Published Feb 4, 2016, 6:12 am IST
Updated Feb 4, 2016, 6:12 am IST
The commonest cancers in India are oral cavity, lung and stomach in males and breast and uterine cancer in females.
(Representational image)
 (Representational image)

Chennai: Pain relief management in terminally ill cancer patients, is a real challenge, especially when patients opt to take treatment at home. Chennai is witnessing an increase in the number of elderly affected by cancer availing home care.

The problem is further compounded by lack of diagnostic tools in  rural areas.


According to  V. Shanta, chairperson, Cancer Institute (WIA), here, for the number of affected, trained personnel are not adequate. “This inadequacy is essentially in rural areas. In general, we are not lacking in diagnostic or therapeutic technology in urban areas but this (such facility) is inadequate in rural areas. Another major shortcoming is the lack of follow up of patients treated,” she says.

As per the health ministry data, out of over 300 cancer centres across India, 40 per cent are not adequately equipped with advanced cancer care equipment.


The country would require at least 600 additional cancer care centres by 2020 to meet the growing needs.

Many of those who prefer treatment at home live alone as their children are settled abroad or work in other parts of the country. “Even in the case of those who live with their family members, it is rather difficult for the family to take care of the terminally ill patients. Pain management is something a qualified health professional can provide and both Chennai and Bengaluru are seeing an increase in the number of end-stage cancer patients opting for home healthcare treatment,” says  Anitha Arockiasamy, president of India Home Health Care (IHHC).


Of the nearly 300 cancer patients availing such treatment at home, 60 per cent are women and nearly 70 per cent of them are aged 60 and above.
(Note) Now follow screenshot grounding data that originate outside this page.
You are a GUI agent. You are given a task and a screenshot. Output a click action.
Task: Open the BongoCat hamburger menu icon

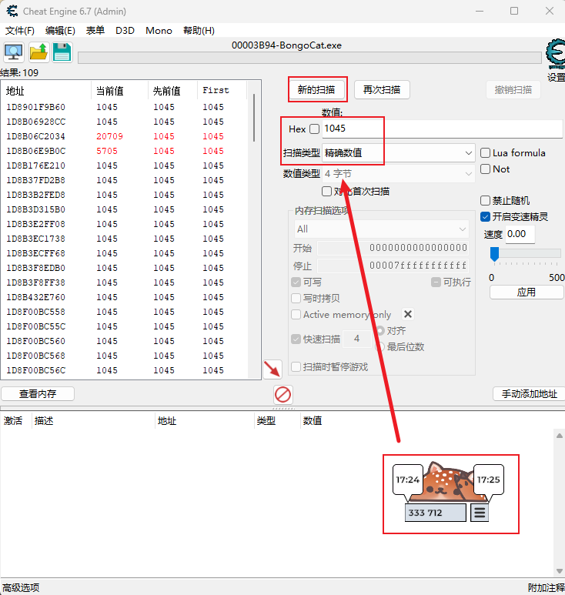click(x=480, y=513)
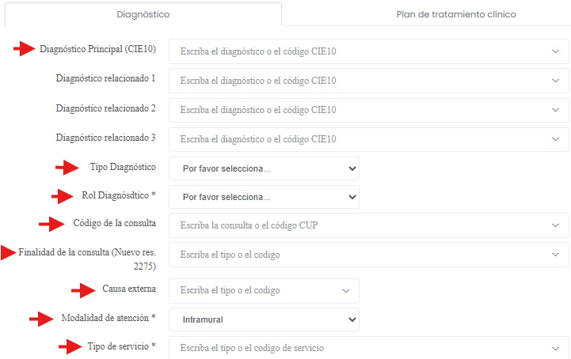The image size is (571, 359).
Task: Expand the Causa externa chevron arrow
Action: (x=345, y=290)

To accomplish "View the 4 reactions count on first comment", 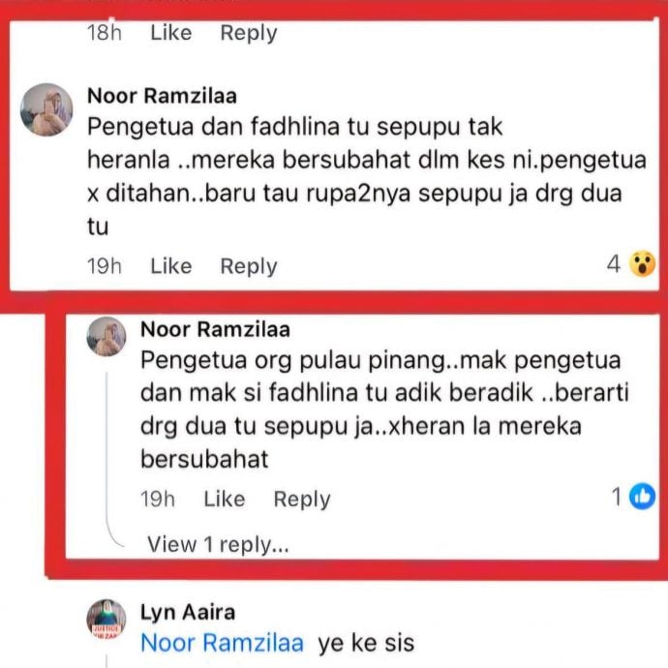I will 613,264.
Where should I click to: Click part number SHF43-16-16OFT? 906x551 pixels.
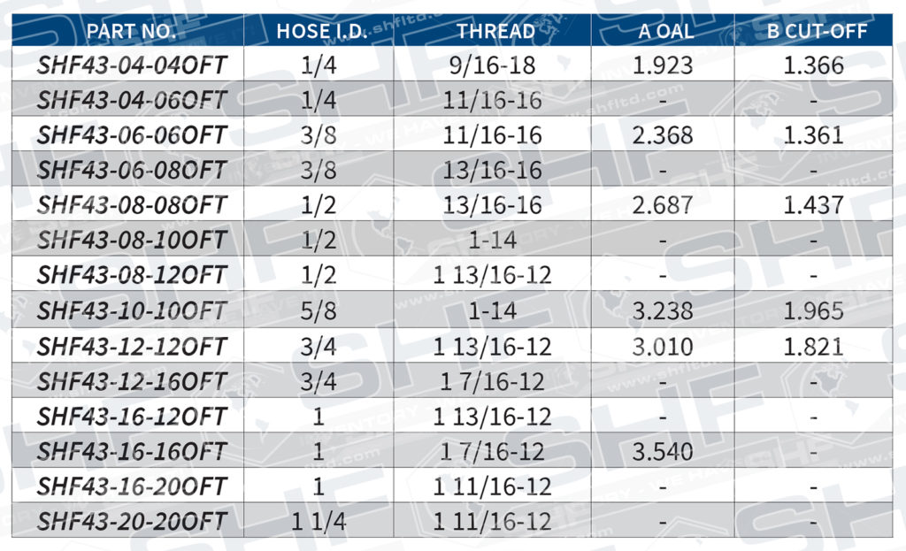(x=132, y=451)
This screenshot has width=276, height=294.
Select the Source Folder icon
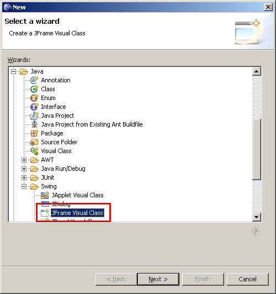click(34, 142)
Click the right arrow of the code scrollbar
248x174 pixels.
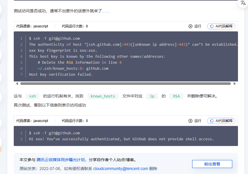point(235,83)
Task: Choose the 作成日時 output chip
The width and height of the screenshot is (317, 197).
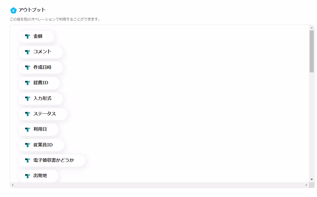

Home care - palliative care to patients with cancer is preferred when the disease advances. Oncologists and trained nurses are sent to the patient’s house to provide the care and support that they need.

On an average, a daily expenditure of about Rs 2,400 is incurred by those availing palliative care at home. “In India insurance coverage for home healthcare as in the US or Europe is not provided. So, this adds to the financial burden of the patients,” says Anita who advocates insurance coverage for home healthcare.


Standard protocol in screening, eliminating cancer needed: Shanta

Anti-cancer crusader Dr V. Shanta, recently conferred Padma Vibhushan award, has called for a standard protocol to screen and take appropriate measures to prevent cancers and also the inclusion of the rural areas in the preventive programmes.

Expressing concern over the incidence of tobacco related cancer despite the campaign against tobacco, she said all the efforts aimed at lowering the incidences of cancers are “not organised.” “There should be a guided standard protocol on screening and to collate particulars for action. Only then all the rural areas can be covered and thereby social justice ensured,” she said on the eve of World Cancer Day (observed on February 4).


The commonest cancers in India are oral cavity, lung and stomach in males and breast and uterine cancer in females. About 50 per cent of the cancers in men and 20 per cent of cancers in women are related to tobacco use. Tobacco control can be a major area of work which can greatly reduce the burden of cancer in India. Another area for potential control is by dietary modification and reducing alcohol consumption.

“It may be politically difficult to enforce a ban on tobacco use but its adverse effects could be highlighted through education,” she said and added when many countries have succeeded in banning tobacco, it should not be difficult for India to do so.


Speaking to reporters here on Wednesday evening, Dr Shanta who is chairperson, Cancer Institute (WIA), here, said her institution has proposed to launch HPV vaccination on a pilot project basis in Villupuram near here soon.

“Though the success rate of this shots is 60 per cent, the compliance from patients is essential,” she added. (HPV vaccines are available to prevent cervical cancer. The shots are recommended for children 11 to 13 years of age for maximum benefit, though girls of any age before the onset of sexual activity can receive the vaccines).